Recovering a JetStream Cluster After Quorum Loss
Losing quorum in a JetStream cluster is one of those situations that feels worse than it is. Meta operations stop, health checks fail, and logs fill with warnings. But with a clear understanding of what’s happening, recovery is straightforward.
This expands on a post I wrote for the NATS blog in 2024.
Recognizing Quorum Loss
A JetStream cluster requires a majority of nodes to agree before making changes.1 In a 3-node cluster, you need 2. In a 5-node cluster, you need 3. When that majority can’t be reached, the cluster can’t elect a meta leader - meaning no stream or consumer creation, deletion, or modification. Existing streams may continue operating if they have independent quorum.
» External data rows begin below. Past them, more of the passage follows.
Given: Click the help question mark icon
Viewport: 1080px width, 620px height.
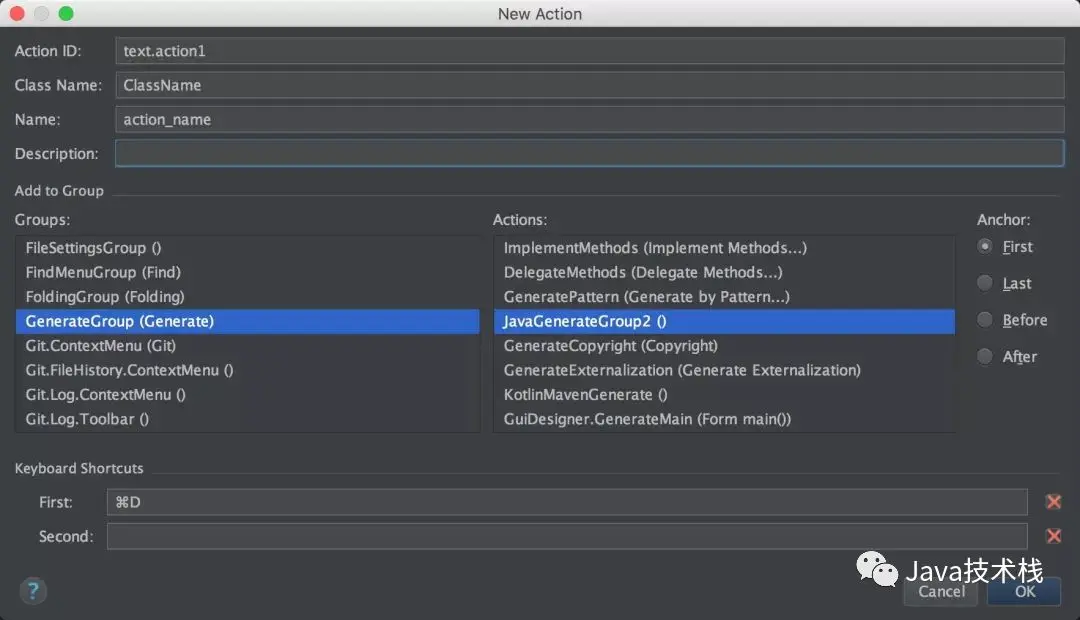Looking at the screenshot, I should 33,590.
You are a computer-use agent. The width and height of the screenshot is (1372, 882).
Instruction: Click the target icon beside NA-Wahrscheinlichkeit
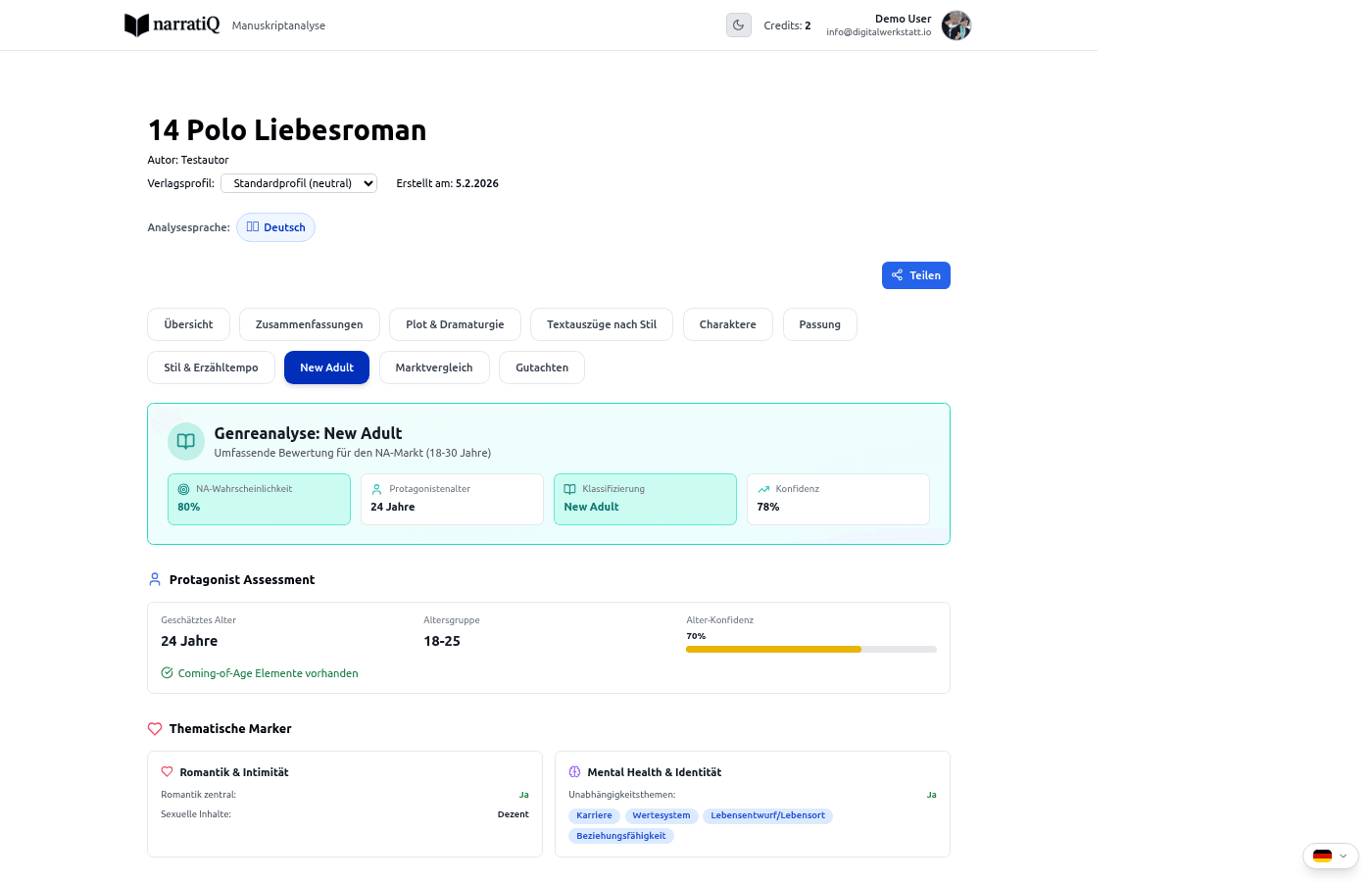pyautogui.click(x=182, y=488)

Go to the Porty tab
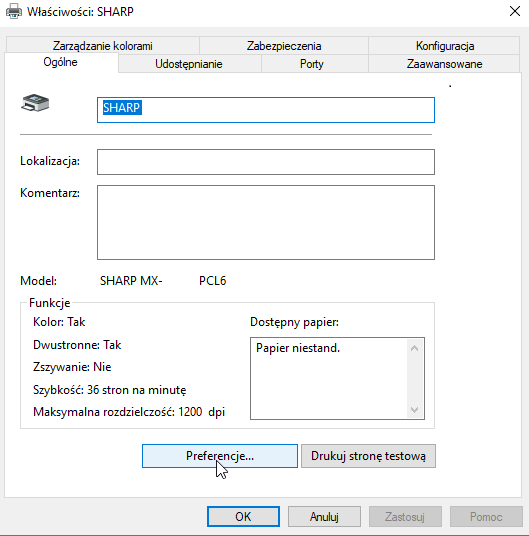coord(312,64)
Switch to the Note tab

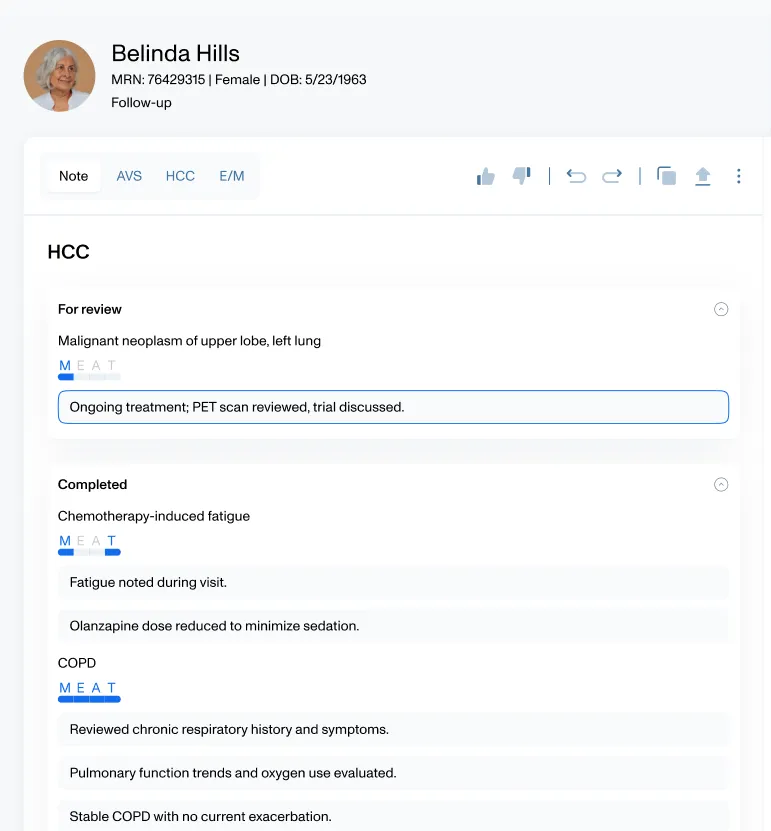(73, 176)
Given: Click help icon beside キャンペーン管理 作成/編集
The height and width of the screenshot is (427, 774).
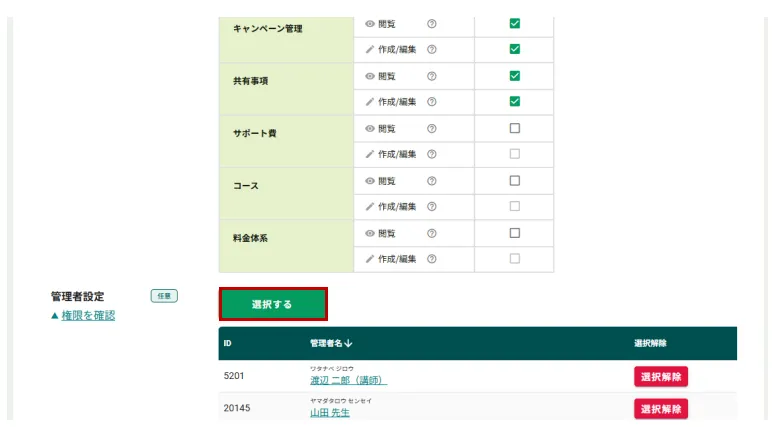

You’ll see messages like these in the logs:
[WRN] Healthcheck failed: "JetStream has not established contact with a meta leader"
[INF] JetStream cluster no metadata leader
In Kubernetes, you may see pods failing readiness probes:
Readiness probe failed: HTTP probe failed with statuscode: 503
The NATS CLI will confirm the problem:
$ nats server report jetstream
WARNING: No cluster meta leader found. The cluster expects 6 nodes but only 3 responded.
JetStream operations require at least 4 up nodes.
Common Causes
The most common cause I’ve seen: renaming cluster nodes in bulk rather than one at a time.
When you rename nodes simultaneously, the cluster ends up expecting both the old and new names. If you had 3 nodes and renamed all of them, the cluster now expects 6 nodes but only 3 are responding. You’ve lost quorum not because nodes are down, but because the cluster is waiting for nodes that no longer exist.
Other causes include:
- Network partitions isolating a minority of nodes
- Storage failures preventing nodes from participating
- Misconfigured cluster membership
Recovery Steps
1. Regain Quorum First
You can’t remove stale peers without a leader, and you can’t elect a leader without quorum.2 The first step is getting enough nodes online to reach majority.
If the cluster expects N nodes but only M are responding (where M < N/2 + 1), you need to add nodes.
Examples below use Kubernetes; adapt the scaling commands for your deployment:
# Example: cluster expects 6 nodes, 3 responding - need 4 for quorum
kubectl scale --replicas=4 statefulset/nats
Wait for the new node to join and a leader to be elected.
2. Remove Stale Peers
Once a leader exists, you can remove the old peer entries.3 Peer IDs are shown in the “ID” column of nats server report jetstream. The peer-remove command accepts either server name or peer ID.
Peer removal signals to JetStream that a node will never return:
# Using the CLI (preferred)
nats server cluster peer-remove -f <peer_id>
# Or using the JetStream API directly
nats publish '$JS.API.SERVER.REMOVE' '{"peer":"","peer_id":"<peer_id>"}'
You’ll get confirmation:
{
"type": "io.nats.jetstream.api.v1.meta_server_remove_response",
"success": true
}
3. Clean Up
After removing stale peers, scale back to your desired replica count and remove the temporary node:
kubectl scale --replicas=3 statefulset/nats
nats server cluster peer-remove -f <temporary_peer_id>
Prevention
The key insight: Raft-based systems track membership by node identity. Changing identities in bulk looks like a mass failure followed by new nodes joining, which confuses the membership tracking.
When renaming nodes or making identity changes:
- Do it one node at a time
- Wait for the cluster to stabilize between changes
- Verify
nats server report jetstreamshows healthy state before proceeding
This patience prevents the quorum loss scenario entirely.
-
JetStream Clustering - A quorum is half the cluster size plus one, the minimum number of nodes needed to ensure data consistency after failure. ↩︎
-
Disaster Recovery - NATS will create replacement stream replicas automatically once quorum is restored and stale nodes are removed. ↩︎
-
Recovering NATS JetStream Quorum - Official NATS blog post with detailed recovery steps. The
peer-removecommand removes a node from the cluster’s RAFT meta group and triggers automatic replica rebalancing. ↩︎